The City of Crawfordsville, Indiana

Small City... Big Possibilities

Tactical EMS

                          SWAT Medics                               

Medics Join Forces With S.W.A.T.

Emergency medical personnel will begin working directly with the S.W.A.T. unit, a new partnership designed to bolster the county’s readiness for mass casualty incident.

Six Crawfordsville firefighters/paramedics were introduced Monday as the newest members of the tactical team.

Jeremiah Thompson, Seth McCloud, Cody Haslam, David Carr, Cody Dyer and Sebastian Shriver will be trained to reinforce S.W.AT. officers at major emergency scenes.
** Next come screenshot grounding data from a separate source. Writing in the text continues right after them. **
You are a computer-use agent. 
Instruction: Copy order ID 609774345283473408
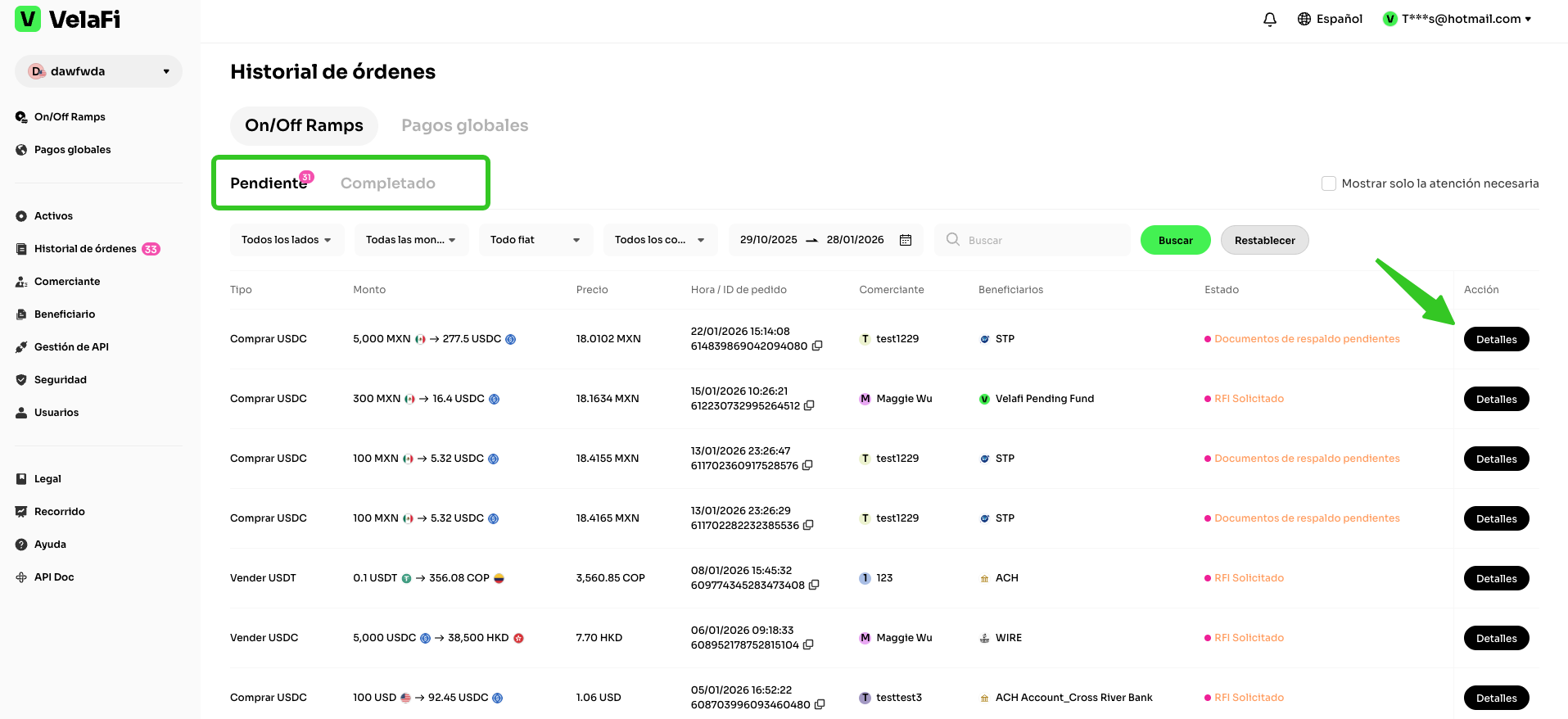tap(814, 586)
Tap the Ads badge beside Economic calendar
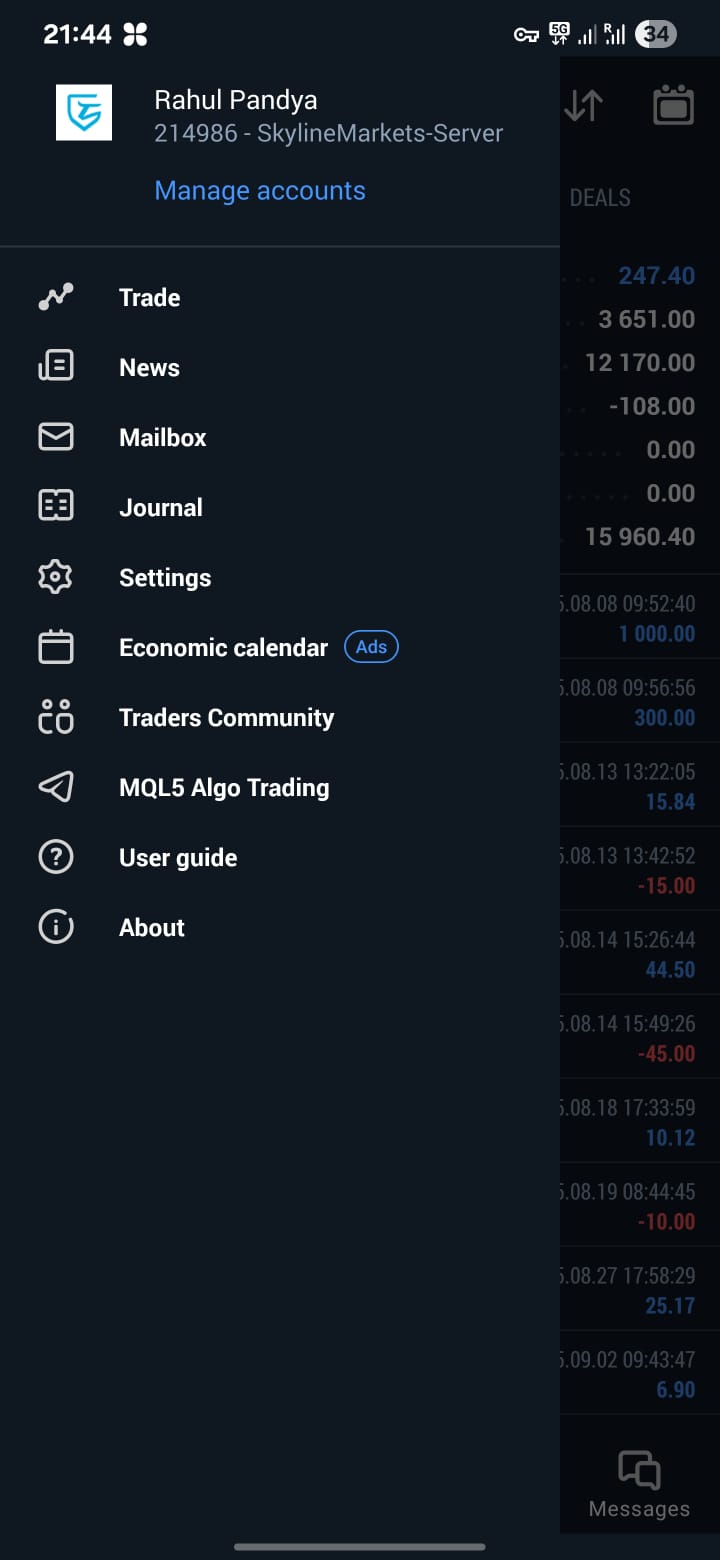This screenshot has height=1560, width=720. click(371, 647)
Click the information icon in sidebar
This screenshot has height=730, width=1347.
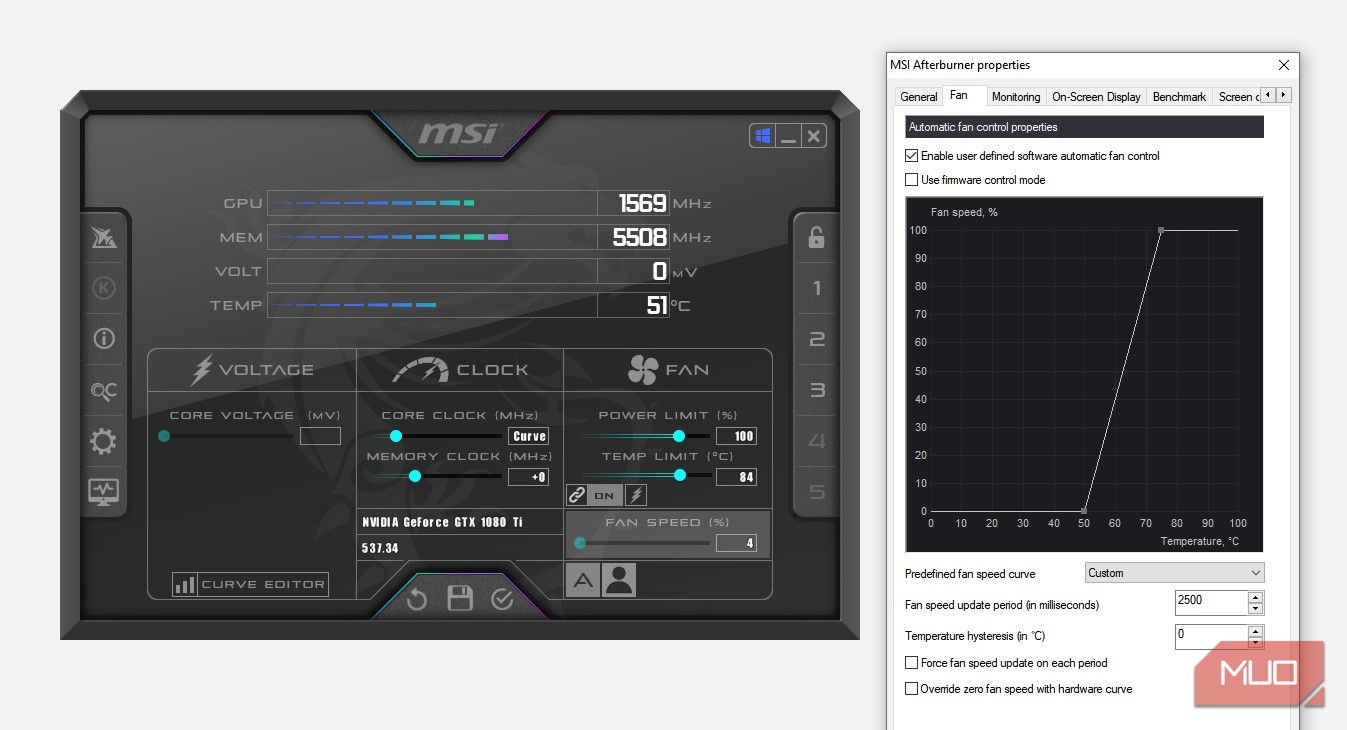click(104, 338)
“With the changing times that we’re dealing with now, there’s need for tactical units and fire and EMS working together,” S.W.A.T. commander Mike Kersey said during a news conference at the Montgomery County Sheriff Department.

“We’ve got fire and EMS

getting shot, as well as officers responding to scenes and getting ambushed,” he continued, “so we really kind of need to in a community our size ... stay up with what’s going on in the rest of the country because there’s nothing that says if or when certain things are going to happen here.”

Officials spent nine years trying to create the alliance, seeking to join a growing trend among tactical units nationwide.

Kersey credited city and county emergency services and Mayor Todd Barton for working to bring the agencies together.

He said it was rare for a community of Crawfordsville’s size to have so many medics trained as S.W.A.T. officers.

In mass casualty situations, the medics will be immediately deployed to treat victims while officers secure the scene.

The quicker response would likely increase the chance of survival since medical personnel don’t have to wait until the threat is ended to begin assessing patients.

With mass shootings becoming more common, Barton said law enforcement must adapt their response protocols.

“You know, I hear from the public a lot saying well, bad things aren’t going to happen, this is Crawfordsville,” he said. “Well, you could have said the same thing in any of the communities where really bad things have happened, before it happened.”

The medics will also monitor the officers health and participate in community outreach projects.

Barton thanked the new S.W.A.T. members for the time devoted to joining the force.

The process included oral interviews, a physical agility course, stress test, background checks and a firearms course.

Training officially begins next month. Some of the medics are already volunteering with the team.

Kersey said the rest of the medics would be ready for deployment in the next few months.

The medics said the partnership was a chance to build a relationship between law enforcement and EMS.

Thompson said the S.W.A.T. officers take care of the community, “so this is just an opportunity for us to give back to them.”